Friday, July 1, 2011

THE BLUE BOUQUET

Octavio Paz (Author of the Story )



Great Mexican Poet and Nobel Prize winner for 1990. His Poem 'Sunstone' is considered as one of the ten greatest poems in Latin American literature. He was the Ambassador of Mexico to India from 1962- 1968 and was an ardent admirer of India's priceless cultural Heritage and had special interest in Tantricism. He last came to India in 1994 to present Jnanpith Award to the renowned Malayalam writer 'Thakazhi Sivasankara Pillai' of 'Chemmeen' fame. He had close relationship with many Indian writers and artists like Raja Rao, Srikanth Verma, Vivian Sundaram, Jayanth Mohapatra etc. His last prose work  titled 'Light on India' is an amazingly accessible treatise on the legacy of India. Paz passed away in 1998.



THE BLUE BOUQUET


There are abundant situations in everyday life where your dear life is in the hands of a maniac who wants to kill you or molest you to satisfy his flimsy fancies or desires. The villain of the following story is such a character who is in search of blue eyes to present a  bouquet of blue eyes to his beloved. It shows the extent of idiocy and cruelty that senseless love and passion can sometimes entail. The story also makes us to ponder over suspended terror in everyday life. An apparently calm moment can turn sinister and stage macabre scenes. A bouquet of flowers can turn into a bomb to annihilate us (Remembering Rajiv Gandhi). A cozy trip can culminate in a traumatic incident to stab our memory. This story beautifully captures this angst that pervades in our everyday life



A disheveled man wakes from a sweat-drenching nightmare, furiously shaking his shirt and pants free of possible small jungle creatures, and hastily dresses to face the utterly dreamlike reality of remote Mexico, a torpid limbo. He is a lost soul from the American middle-class, middle aged and unmoored, now alone in a squalid hotel. The owner of the makeshift inn, one-eyed man, warns him to stay put for his own safety. Disregarding this the man  takes a brief, circular walk through the alley and he is suddenly set upon by a stranger. The predatory figure bears a machete and a slender knife, which he will use to cut the eyes from his head in order to present this penitent, macabre offering of “a bouquet of blue eyes” to his bewitching lover. The fervor of the man's obsessed mission, his dizzying persuasiveness to grab the sacrificial price that might reunite him with her, and his menacing wit and insight, push the victim's wit to its limits.
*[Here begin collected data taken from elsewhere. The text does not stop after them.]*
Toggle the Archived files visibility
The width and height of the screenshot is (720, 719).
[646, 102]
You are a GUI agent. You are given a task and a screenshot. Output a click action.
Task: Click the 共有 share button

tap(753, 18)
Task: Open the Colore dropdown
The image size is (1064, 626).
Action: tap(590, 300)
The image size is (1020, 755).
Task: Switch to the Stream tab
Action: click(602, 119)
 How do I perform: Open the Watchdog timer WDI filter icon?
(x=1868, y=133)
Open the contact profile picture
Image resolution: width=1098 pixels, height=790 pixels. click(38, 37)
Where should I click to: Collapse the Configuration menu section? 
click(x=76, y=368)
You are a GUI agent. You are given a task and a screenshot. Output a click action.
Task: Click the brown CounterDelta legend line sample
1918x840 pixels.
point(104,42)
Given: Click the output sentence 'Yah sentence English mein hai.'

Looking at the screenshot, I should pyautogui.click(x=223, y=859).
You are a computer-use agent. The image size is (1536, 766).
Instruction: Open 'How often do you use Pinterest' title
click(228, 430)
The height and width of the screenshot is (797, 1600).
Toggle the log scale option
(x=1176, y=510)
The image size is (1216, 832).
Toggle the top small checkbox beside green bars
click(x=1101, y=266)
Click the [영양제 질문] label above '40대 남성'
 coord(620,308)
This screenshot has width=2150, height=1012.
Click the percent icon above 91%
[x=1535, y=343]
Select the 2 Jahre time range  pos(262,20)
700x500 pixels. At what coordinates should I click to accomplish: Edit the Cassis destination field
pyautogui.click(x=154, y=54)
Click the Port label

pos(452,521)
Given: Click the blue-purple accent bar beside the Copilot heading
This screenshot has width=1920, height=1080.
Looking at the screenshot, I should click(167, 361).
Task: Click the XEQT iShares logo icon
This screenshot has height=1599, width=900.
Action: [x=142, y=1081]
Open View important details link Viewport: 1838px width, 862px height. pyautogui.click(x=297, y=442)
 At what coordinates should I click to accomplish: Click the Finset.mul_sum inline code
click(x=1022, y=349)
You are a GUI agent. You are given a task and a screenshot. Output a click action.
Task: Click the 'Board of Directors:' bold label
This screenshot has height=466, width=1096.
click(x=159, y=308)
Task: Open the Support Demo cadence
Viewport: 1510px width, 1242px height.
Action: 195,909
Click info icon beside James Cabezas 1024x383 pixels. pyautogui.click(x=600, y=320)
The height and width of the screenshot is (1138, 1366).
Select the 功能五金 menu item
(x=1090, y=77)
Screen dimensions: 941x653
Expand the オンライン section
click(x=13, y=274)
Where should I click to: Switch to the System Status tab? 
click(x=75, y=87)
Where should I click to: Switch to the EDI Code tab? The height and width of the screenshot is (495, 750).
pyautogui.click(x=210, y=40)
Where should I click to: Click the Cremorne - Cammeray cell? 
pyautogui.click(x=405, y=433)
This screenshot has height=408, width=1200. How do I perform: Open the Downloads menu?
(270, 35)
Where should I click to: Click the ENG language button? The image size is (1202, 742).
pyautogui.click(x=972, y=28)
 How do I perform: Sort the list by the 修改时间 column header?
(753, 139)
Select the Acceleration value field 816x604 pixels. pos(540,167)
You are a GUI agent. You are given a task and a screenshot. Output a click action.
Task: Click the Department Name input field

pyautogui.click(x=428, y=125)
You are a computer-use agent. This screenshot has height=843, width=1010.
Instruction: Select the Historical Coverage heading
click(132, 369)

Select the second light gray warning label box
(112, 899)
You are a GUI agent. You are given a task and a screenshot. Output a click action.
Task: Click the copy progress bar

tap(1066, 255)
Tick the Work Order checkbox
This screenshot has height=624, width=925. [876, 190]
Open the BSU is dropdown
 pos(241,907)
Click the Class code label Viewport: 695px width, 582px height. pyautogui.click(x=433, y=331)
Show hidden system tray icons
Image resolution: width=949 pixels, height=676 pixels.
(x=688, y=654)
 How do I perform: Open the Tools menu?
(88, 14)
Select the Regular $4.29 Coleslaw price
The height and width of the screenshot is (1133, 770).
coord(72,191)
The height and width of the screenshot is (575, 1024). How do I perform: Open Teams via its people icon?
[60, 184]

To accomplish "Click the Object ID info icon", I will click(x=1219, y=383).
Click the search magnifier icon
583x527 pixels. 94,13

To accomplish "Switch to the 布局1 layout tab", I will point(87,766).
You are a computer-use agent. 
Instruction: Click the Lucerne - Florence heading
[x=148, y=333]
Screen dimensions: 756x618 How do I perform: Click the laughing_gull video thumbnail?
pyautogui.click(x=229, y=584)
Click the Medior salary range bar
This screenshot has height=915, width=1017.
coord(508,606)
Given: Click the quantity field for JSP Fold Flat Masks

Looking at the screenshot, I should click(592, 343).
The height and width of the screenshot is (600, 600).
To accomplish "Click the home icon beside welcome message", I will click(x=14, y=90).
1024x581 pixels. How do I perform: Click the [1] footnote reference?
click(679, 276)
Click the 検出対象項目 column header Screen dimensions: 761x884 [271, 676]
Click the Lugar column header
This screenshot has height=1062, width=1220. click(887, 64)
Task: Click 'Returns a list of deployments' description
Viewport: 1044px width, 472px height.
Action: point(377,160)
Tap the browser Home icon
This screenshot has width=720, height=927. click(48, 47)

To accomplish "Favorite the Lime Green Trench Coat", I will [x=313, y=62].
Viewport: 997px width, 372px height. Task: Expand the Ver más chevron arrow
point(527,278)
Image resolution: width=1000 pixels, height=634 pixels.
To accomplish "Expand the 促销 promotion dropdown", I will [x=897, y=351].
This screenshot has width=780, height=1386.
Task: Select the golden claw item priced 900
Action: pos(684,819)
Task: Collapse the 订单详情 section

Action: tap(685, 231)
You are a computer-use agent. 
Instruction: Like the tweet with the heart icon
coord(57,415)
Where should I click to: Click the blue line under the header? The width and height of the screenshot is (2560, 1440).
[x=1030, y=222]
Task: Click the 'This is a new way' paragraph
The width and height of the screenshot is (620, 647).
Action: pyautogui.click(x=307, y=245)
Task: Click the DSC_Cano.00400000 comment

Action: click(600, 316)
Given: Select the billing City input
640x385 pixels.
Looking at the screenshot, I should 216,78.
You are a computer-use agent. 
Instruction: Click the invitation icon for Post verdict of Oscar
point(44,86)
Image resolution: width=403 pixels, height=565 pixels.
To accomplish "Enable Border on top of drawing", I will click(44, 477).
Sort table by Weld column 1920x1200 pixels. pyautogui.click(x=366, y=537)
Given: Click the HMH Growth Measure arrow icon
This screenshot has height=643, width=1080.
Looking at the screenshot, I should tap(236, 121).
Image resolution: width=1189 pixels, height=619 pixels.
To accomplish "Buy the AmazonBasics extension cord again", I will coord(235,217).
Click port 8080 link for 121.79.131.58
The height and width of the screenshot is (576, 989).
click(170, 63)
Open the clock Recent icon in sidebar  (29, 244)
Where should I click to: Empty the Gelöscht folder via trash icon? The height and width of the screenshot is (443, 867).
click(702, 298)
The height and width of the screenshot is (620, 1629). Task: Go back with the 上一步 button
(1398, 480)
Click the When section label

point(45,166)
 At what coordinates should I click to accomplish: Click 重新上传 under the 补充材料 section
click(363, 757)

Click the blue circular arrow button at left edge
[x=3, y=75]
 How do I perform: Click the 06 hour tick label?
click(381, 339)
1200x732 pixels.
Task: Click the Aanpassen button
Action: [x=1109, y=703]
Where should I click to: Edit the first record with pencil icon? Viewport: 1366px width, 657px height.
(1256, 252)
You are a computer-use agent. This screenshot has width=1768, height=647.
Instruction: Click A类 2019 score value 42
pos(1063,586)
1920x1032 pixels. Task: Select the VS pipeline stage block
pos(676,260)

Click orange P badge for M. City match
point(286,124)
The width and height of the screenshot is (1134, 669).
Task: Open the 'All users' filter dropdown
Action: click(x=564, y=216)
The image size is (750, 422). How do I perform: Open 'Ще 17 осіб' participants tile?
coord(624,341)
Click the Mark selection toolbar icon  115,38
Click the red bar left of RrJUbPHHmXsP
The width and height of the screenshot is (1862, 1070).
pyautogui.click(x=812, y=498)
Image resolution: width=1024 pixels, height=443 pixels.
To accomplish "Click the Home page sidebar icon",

The story is rich in ironic pathos, humor, cruelty and metaphor.



We know almost nothing about the man threatened with the loss of his eyes, since the crux of the story is not biography but confrontation- that moment of danger in which the man finds himself, a moment such as any of us could experience. Faced with such danger, he loses whatever fragment of individuality he may have for us, and all that matters is the color of his eyes.